街の記憶は次世代に
谷中2丁目あかじ坂の石垣取り壊し問題はこのニュースでも取り上げをしてきました。
街の風景というものは建物一つ変わっても印象ががらりと変わるものです。建物の色や形状がその町の印象を作っていると思います。
私は以前視察で、福山市鞆の浦(とものうら)に伺いました。重要伝統的建造物群保存地区に指定されており住む人・商いをする人さまざまな人たちが地域を住みながら商いをしながら守ろうと活動し指定をうけたと聞きました。
「古い街並みには、今はない情景があるからこそ、ほかの地域と差別化ができるんです」と住民が話してくれたこと思い出しました。
桐谷逸夫さん作 あかじ坂 |
谷中にはその魅力がまだ残っています。だからこそ坂道の石垣は残してほしい。顔の見える街であってほしいと思うのではないでしょうか。
業者は、一番利益が上げられる方法を模索して建物を作ります。
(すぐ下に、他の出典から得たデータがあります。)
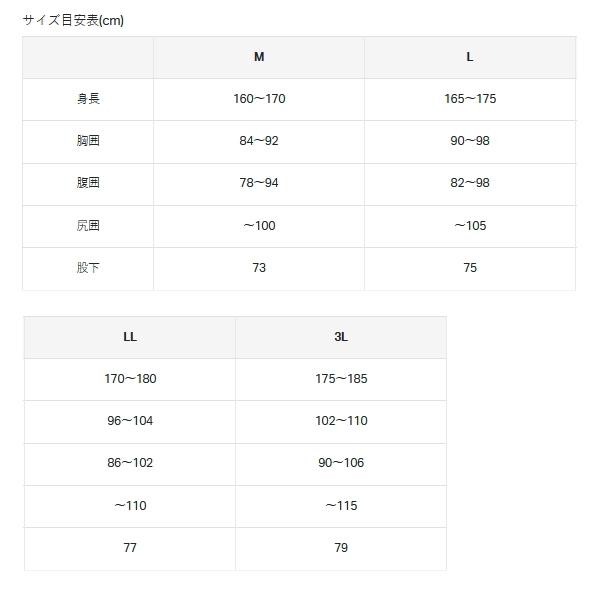
Task: Click the 股下 row label
Action: coord(88,268)
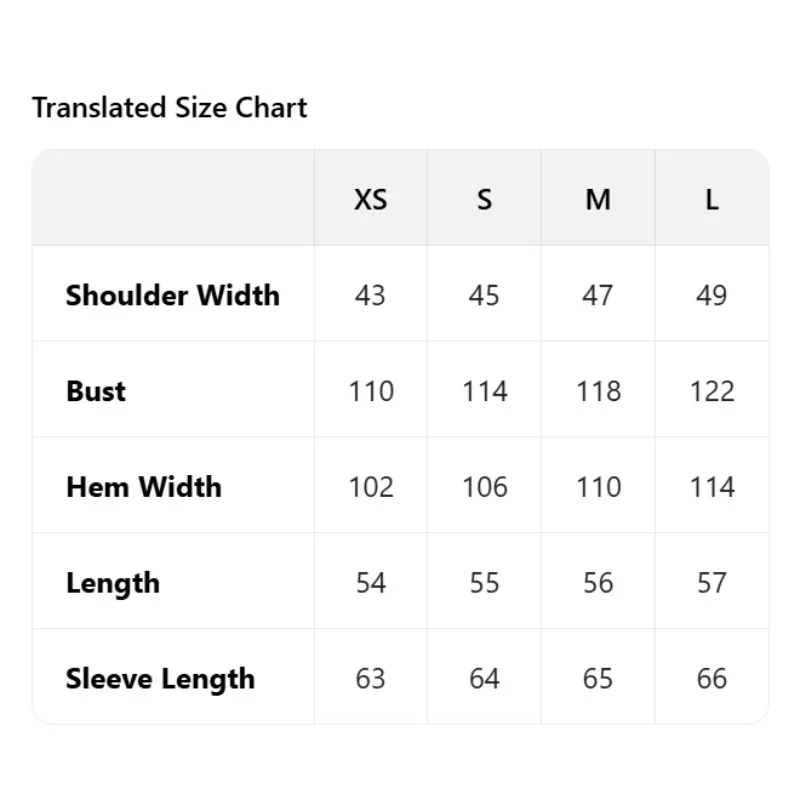Select the Shoulder Width row label

173,295
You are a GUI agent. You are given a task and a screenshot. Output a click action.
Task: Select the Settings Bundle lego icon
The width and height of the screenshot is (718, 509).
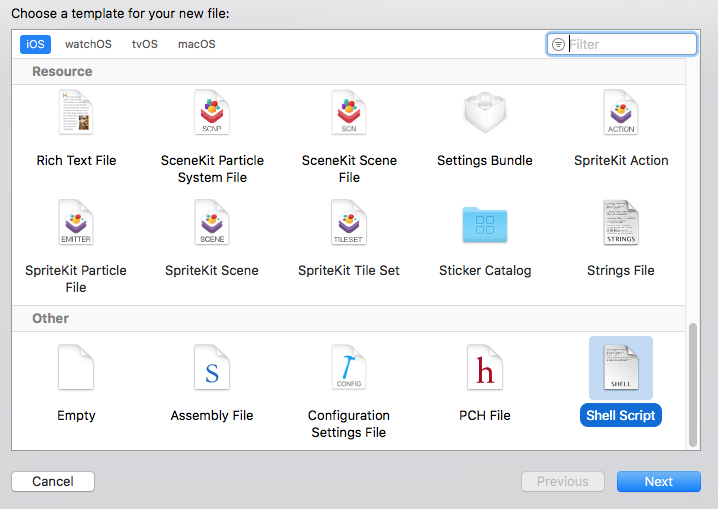pyautogui.click(x=485, y=113)
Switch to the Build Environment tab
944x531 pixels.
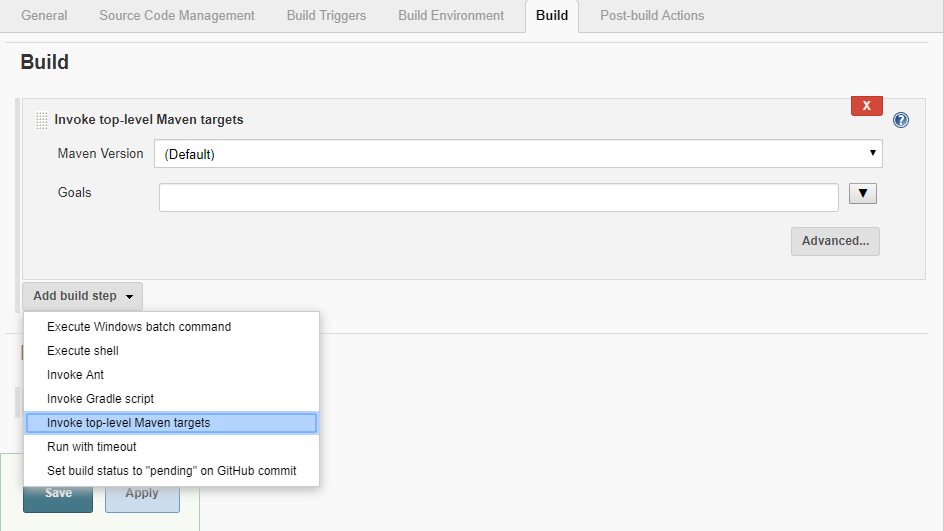[x=451, y=16]
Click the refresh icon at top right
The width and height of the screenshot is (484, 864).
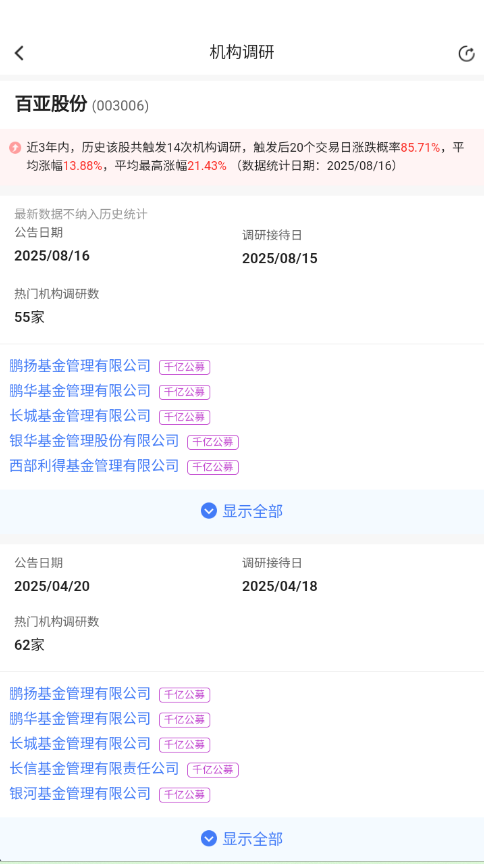[x=466, y=53]
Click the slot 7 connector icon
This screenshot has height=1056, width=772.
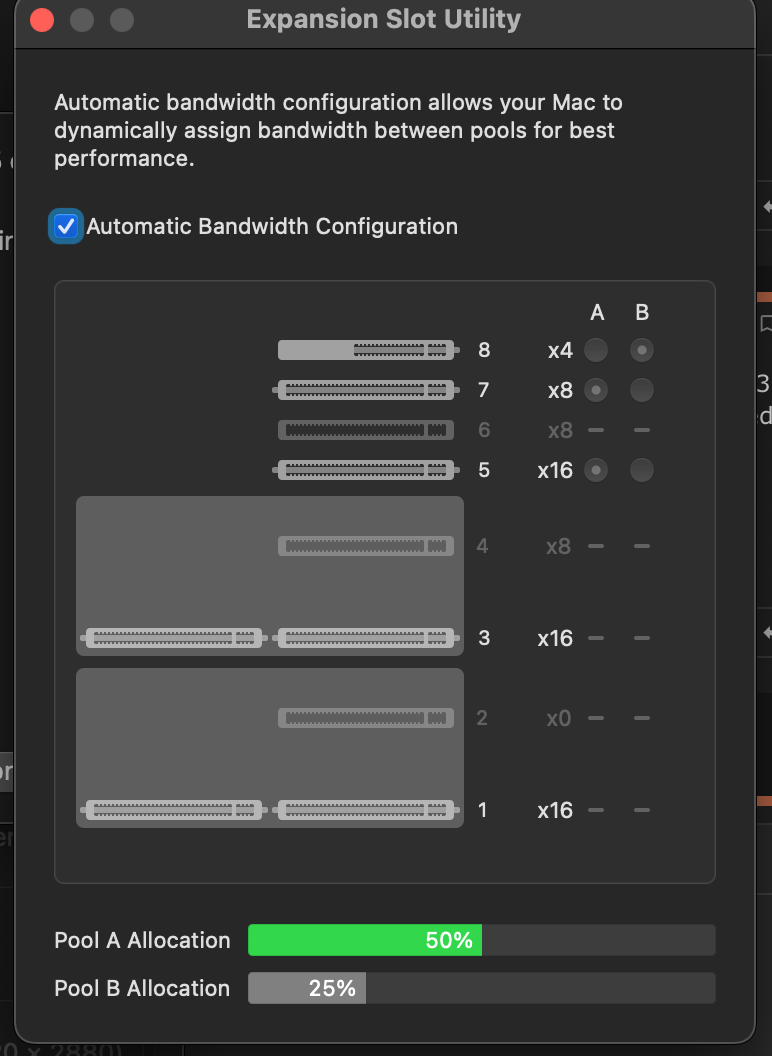(x=367, y=390)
だから土地を目いっぱい使い集合住宅がつくられ売られていくわけです。
そこで問題になるのは、住環境破壊です。いままで隣接に住んでいた方は日が当たらなくなる。どんな人が住むのかの不安。いままであったものが無くなるなど、たくさんの課題が出てきます。家を建て直してはいけないとは思いません。建て直すならまわりとの調和を取ってほしいと考えています。だからこそ台東区は景観条例を作ろうと検討をしています。
行政は法のルールにのっとり動くため遅く感じています。いつも「なんでもっと早く動かないのだ」と議会でも言い続けるのですが、議会での発言だけではなかなか行政が動かないことのもどかしさもあります。地域住民からの声もとても大事です。
私たちの住む台東区を『もっとよくしたい。』というのはどの政党だっていうことです。
新自由主義社会の中での自己責任論・目先の利益優先ではなく、記憶は次世代にバトンタッチができる、そんな地域を作っていきたいと私は思います。
文京区の薮下通りでもマンション建設で石垣が壊さる話も聞いたことがあります。がけ地だから、崩れたら危ないから撤去してしまえばいいというのではなく、しっかりメンテナンスをして残せる風景にしてほしいと町をあげて声にしてほしいです。
どんなことでも、壊してしまえばそれでおしまいではなく、永続的に環境にやさしく、人にあたたかい仕事ができる社会になるよう政治を変えましょう。